Recognize your privilege…and use it!

By BRiDGE Committee Member Raquel Bryant

Are you right-handed? If you are, you probably haven’t encountered much difficulty using scissors or finding a desk in lecture halls. As for the left-handed among us, they are familiar with having to seek out the left-handed pair of scissors or the one desk for them at the end of the row. Handedness is often used to illustrate unearned privilege. It’s the idea that some of us are born or raised with privileges that we did not earn, and these privileges help us navigate different societal institutions like the classroom. Right-handed folks are used to living in a right-handed world and may take their institutionalized privilege for granted, while left-handed folks can’t help but be aware of their societally disadvantaged difference.

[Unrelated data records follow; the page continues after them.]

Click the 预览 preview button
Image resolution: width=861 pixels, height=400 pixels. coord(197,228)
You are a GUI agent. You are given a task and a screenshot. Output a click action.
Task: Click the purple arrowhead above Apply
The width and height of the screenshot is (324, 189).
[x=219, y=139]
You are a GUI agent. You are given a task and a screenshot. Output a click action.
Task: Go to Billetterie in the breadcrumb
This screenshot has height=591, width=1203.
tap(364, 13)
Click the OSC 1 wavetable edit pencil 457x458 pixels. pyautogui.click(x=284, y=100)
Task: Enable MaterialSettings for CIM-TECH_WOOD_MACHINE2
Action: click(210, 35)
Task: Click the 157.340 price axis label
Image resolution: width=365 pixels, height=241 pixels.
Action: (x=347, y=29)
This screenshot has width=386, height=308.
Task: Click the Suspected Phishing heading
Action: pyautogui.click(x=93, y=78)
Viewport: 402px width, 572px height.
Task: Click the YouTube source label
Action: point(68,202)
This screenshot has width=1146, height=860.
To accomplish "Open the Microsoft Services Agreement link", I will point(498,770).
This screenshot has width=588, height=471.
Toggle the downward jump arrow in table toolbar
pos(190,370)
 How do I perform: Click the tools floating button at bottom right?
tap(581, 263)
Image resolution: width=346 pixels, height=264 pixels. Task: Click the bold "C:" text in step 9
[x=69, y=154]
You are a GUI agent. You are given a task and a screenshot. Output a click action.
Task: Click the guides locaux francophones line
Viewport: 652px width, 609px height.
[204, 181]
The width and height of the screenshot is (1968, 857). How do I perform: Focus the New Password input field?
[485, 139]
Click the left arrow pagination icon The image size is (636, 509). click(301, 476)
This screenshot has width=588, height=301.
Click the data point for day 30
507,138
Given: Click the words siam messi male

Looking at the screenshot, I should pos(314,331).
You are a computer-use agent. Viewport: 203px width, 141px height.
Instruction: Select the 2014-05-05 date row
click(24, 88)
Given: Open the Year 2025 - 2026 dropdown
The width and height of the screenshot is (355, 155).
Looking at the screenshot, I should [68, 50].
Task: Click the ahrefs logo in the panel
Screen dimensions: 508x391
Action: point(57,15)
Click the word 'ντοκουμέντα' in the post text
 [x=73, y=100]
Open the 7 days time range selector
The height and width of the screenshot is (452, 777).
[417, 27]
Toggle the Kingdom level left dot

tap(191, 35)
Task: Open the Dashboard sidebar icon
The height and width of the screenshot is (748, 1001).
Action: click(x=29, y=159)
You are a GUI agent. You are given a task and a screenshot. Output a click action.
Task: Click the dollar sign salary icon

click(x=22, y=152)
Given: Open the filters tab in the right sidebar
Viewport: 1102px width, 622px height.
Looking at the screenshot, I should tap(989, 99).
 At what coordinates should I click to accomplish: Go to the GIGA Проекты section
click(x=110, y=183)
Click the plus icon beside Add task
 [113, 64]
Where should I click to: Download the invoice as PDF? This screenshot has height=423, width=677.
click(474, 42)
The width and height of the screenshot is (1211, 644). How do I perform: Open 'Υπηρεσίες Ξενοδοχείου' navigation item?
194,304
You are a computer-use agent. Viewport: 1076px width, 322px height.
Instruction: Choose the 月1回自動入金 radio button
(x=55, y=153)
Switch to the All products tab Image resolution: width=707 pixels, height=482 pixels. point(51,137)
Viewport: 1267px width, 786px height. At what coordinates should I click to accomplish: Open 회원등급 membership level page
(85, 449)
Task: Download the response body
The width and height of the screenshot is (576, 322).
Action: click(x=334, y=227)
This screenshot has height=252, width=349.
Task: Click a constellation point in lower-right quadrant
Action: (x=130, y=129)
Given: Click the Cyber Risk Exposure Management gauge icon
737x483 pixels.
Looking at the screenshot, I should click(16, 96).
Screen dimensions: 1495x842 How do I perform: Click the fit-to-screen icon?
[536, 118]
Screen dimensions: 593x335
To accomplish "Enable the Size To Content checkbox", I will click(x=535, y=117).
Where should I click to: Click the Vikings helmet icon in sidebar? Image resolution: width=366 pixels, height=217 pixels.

Consider the unearned privileges that may help someone become a professor: having parents that are professors, growing up visiting museums and parks, or attending a well-funded school system. This doesn’t mean that folks with privileges are illegitimate in any way, but it does mean we need to examine how we allocate resources to address structural inequities in STEM academia.

Dr. Paula Welander, Stanford University

In her BRiDGE2Impacts talk, How Does A Microbiologists End Up in the Earth Sciences?, Dr. Paula Welander led us through her personal science journey, including the challenges and opportunities she experienced along the way. She discussed how she was able to take advantage of and learn from her experiences, and how her journey influences her goals and priorities as a professor and faculty member now.

Dr. Welander stressed the importance of supportive and engaged mentors. From high school to her postdoc, Dr. Welander utilized her mentors for career opportunities and advice. These positive mentoring experiences engendered a commitment to excellence in her own mentoring. Dr. Welander encourages her students to have extensive networks and meaningful friendships and relationships to get through graduate school successfully. She is a strong advocate for more emphasis on mental health in graduate education, and recognizes the toxicity of academia and the trend of increased depression rates in graduate students.. Being an engaged mentor and advocate for her students is one way Dr. Welander pays her positive experiences forward.

Dr. Welander’s BRiDGE2Impacts discussion.

What I appreciated the most about Dr. Welander’s talk was her ability to be vulnerable as the speaker. She ended her talk by recognizing the privileges she has and how she leverages them to advocate for others. It may seem unproductive to discuss the unseen privileges, but acknowledging the ways certain aspects of our identities and lived experiences advantage us is necessary for contextualizing how those of others act as barriers to success. During Dr. Welander’s talk, I was inspired to consider my own privileges. Not to atone for them, but to name them so I can be conscious of them and follow in her lead. It’s something you can’t quantify, but it undeniably affects your experience and journey navigating graduate school and academia.

As I’m approaching my last semester in graduate school, I am thinking about the types of professors I meet that I look up to and consider role models. I am realizing that real strength as a faculty member comes from acknowledging your privileges so you can identify the most responsible and ethical ways to use them. So, I will model vulnerability, as Dr. Welander gracefully did during her talk.

Privilege #1: I attended an Ivy League University

Sometimes in class or at conferences, professors will point out where I went to school or use it as a way to connect with me. It feels like I have met a benchmark of ‘intelligence’ and ‘legitimacy’ in their eyes just based on where I got my undergraduate degree. However, I have met amazing scientists from a variety of backgrounds and schools. Yet, studies have shown that prestigious awards (like the NSF GRFP) are disproportionately awarded to well-resourced schools like the one I graduated from. As a professor and mentor, I should be conscious of projecting elitism and make a commitment to affording opportunities for students from a range of colleges and universities, including HBCU’s, Tribal Colleges and R-2 universities.

Privilege #2: I identify as mixed race and am light-skinned

Colorism is real. It’s a type of prejudice that can be perpetrated within communities of color that associates lighter skin tone with superiority. It can manifest in the academic realm too.   For example, I feel like I am sometimes made to speak for the whole Black community, even though my appearance can shield me from specific issues that darker-skinned members of my community face. It is challenging to communicate the nuance and acknowledge the privileges I have as a light-skinned individual especially when working with white folks. I have to be intentional about how and where I take up space and when my voice is being centered over the voices of others.

What privileges do you possess? & how will you leverage them?